Find the line with "Image resolution: width=685" in the data below. Repeat it and every line after it up to the end, exactly, but drop the pictures.

(Screenshot grounding data)
###
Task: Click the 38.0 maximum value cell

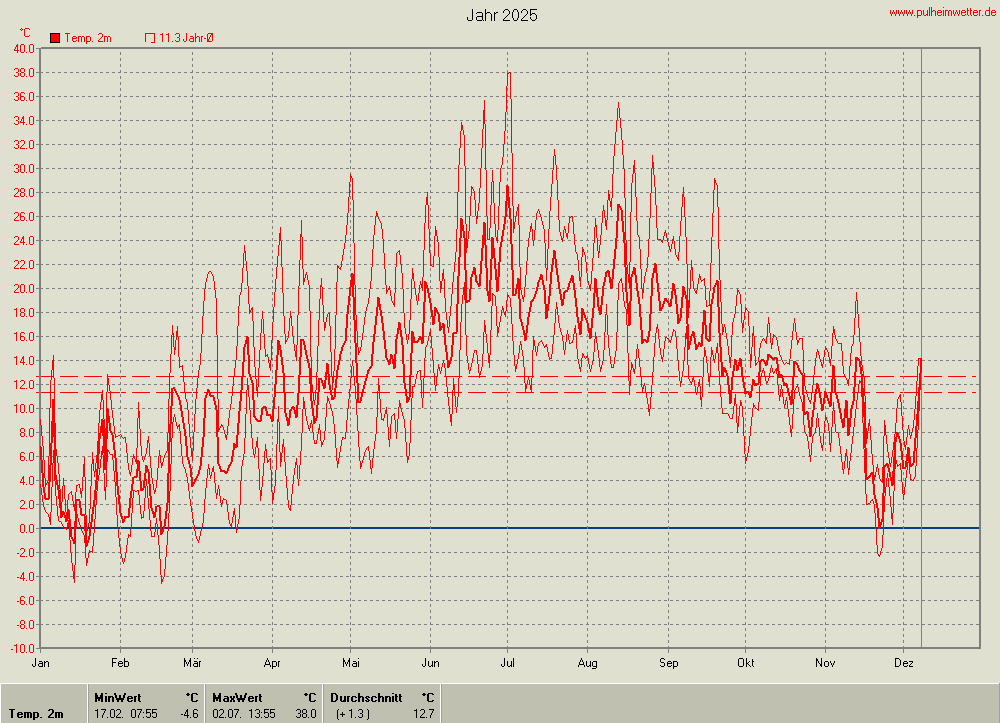Action: tap(305, 714)
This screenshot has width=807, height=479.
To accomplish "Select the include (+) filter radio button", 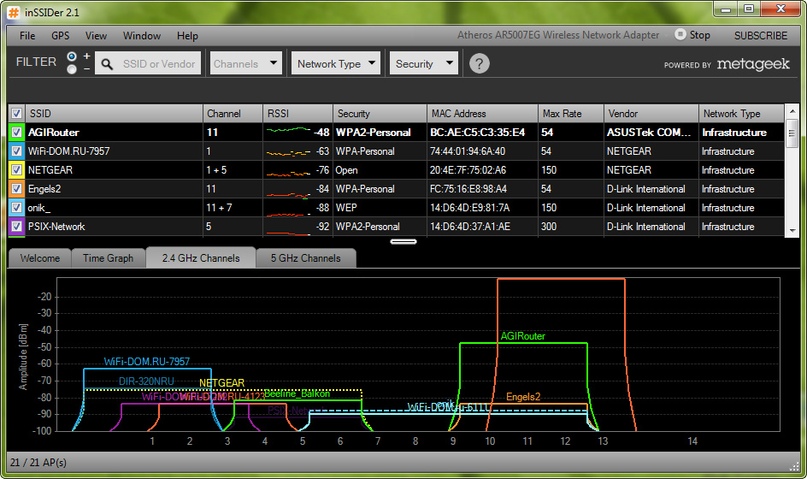I will click(72, 57).
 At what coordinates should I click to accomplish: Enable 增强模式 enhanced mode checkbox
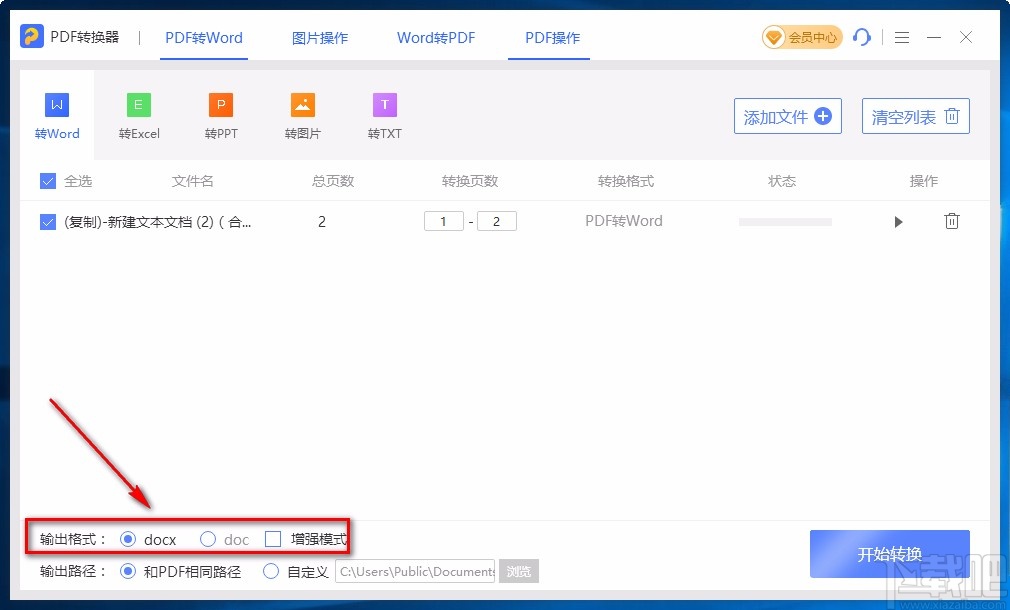[273, 538]
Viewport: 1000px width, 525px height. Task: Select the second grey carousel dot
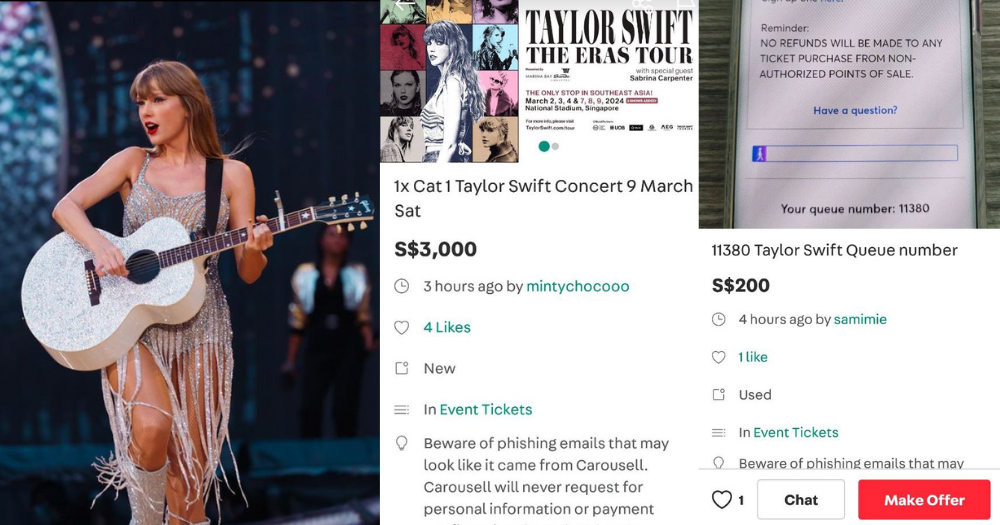pos(555,146)
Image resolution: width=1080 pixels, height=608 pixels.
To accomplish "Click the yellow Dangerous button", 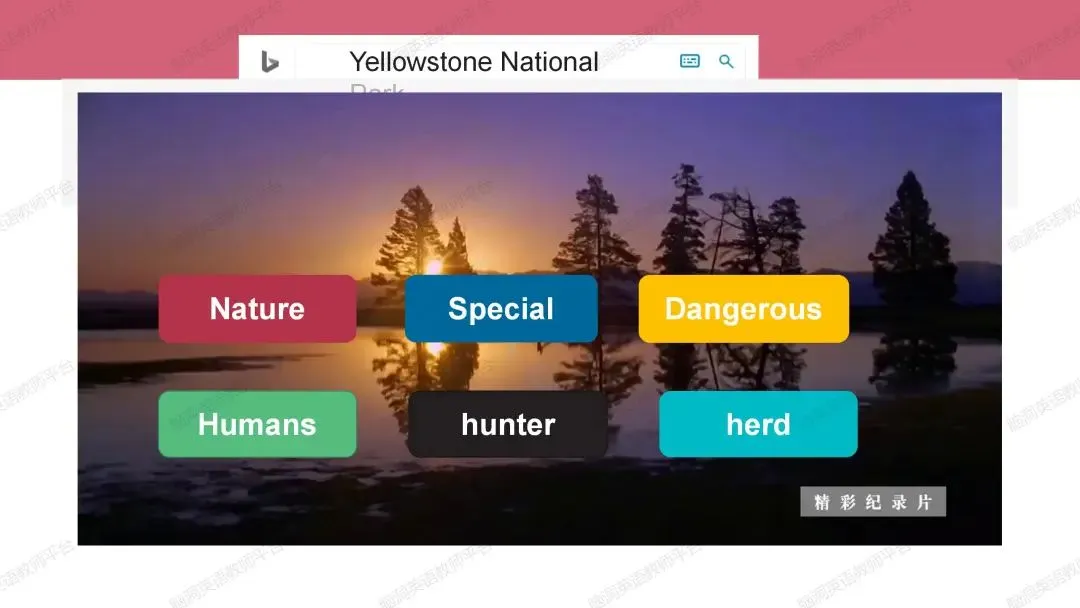I will click(743, 308).
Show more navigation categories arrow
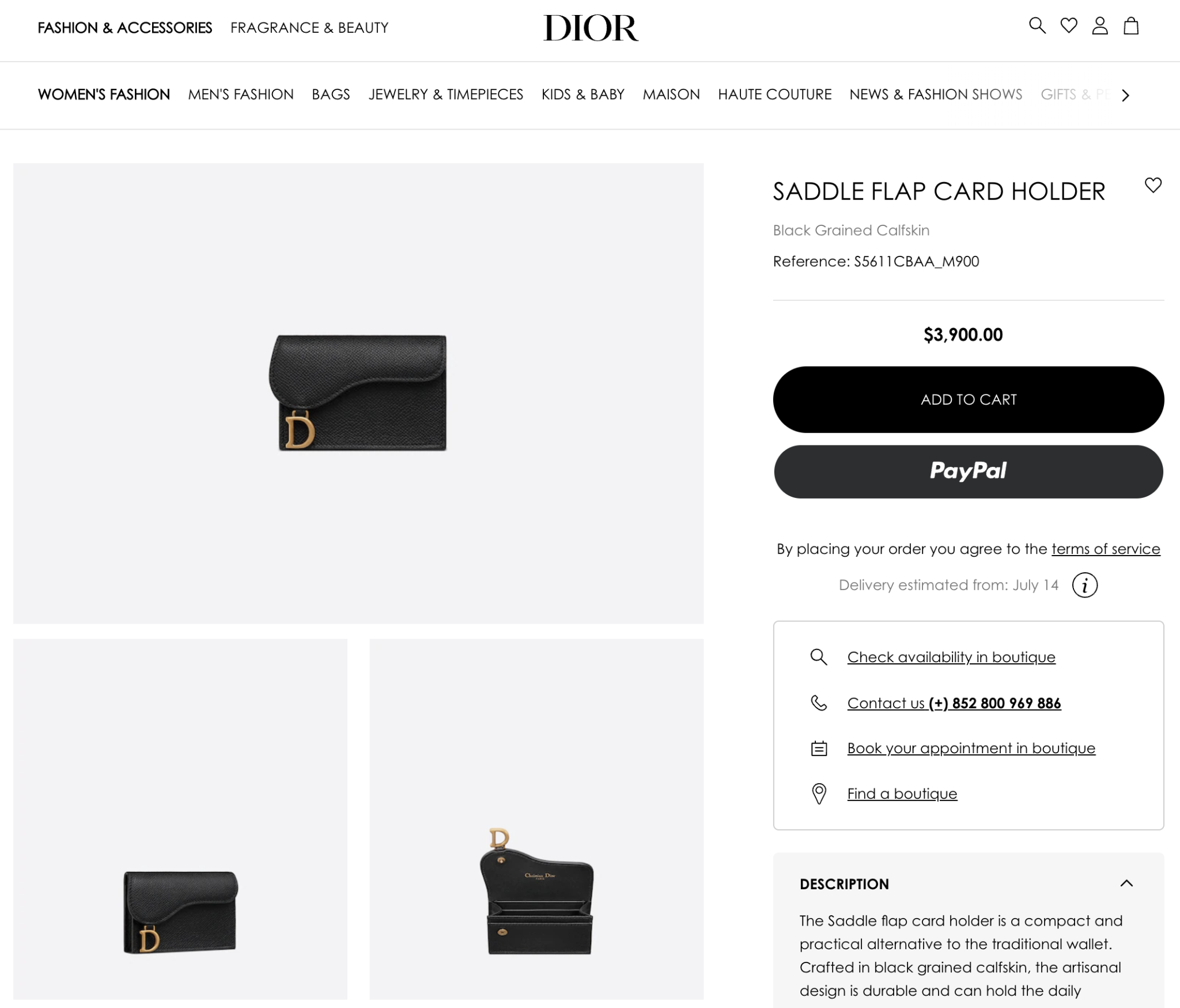1180x1008 pixels. (1125, 95)
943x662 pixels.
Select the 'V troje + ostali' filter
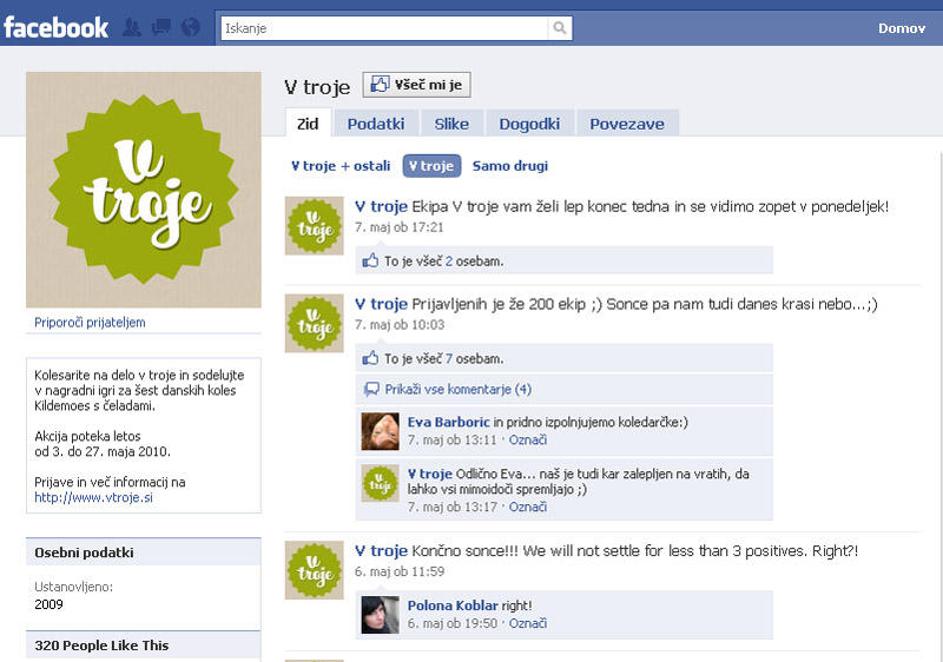coord(340,166)
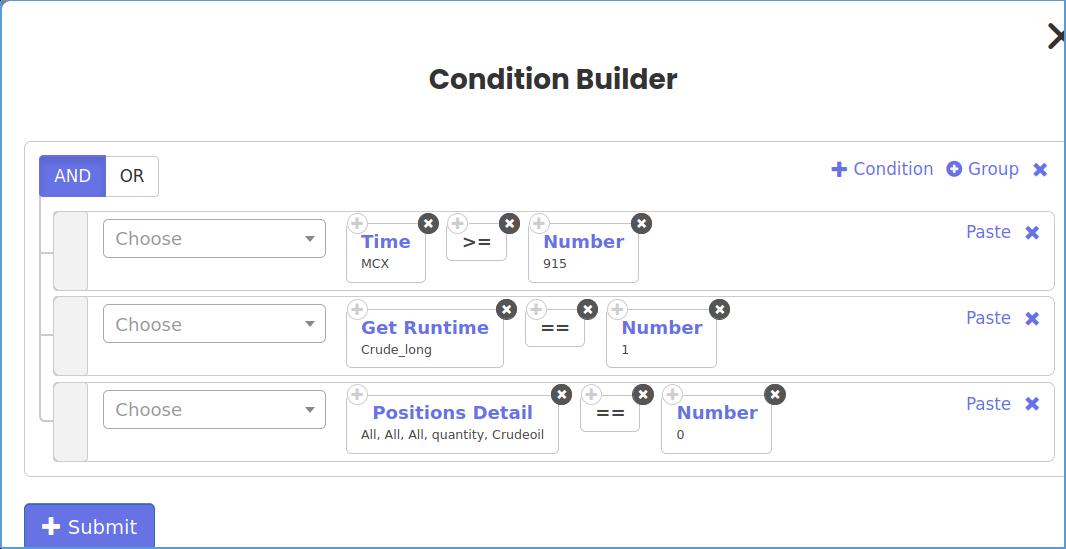Paste into the Positions Detail row
Screen dimensions: 1066x549
988,404
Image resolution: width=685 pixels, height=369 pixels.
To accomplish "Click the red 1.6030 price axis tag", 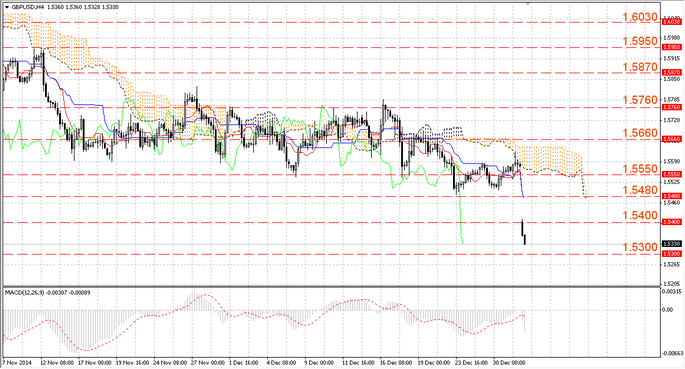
###
[Answer to this exercise]
Image resolution: width=685 pixels, height=369 pixels.
To accomplish "Click the red 1.6030 price axis tag", 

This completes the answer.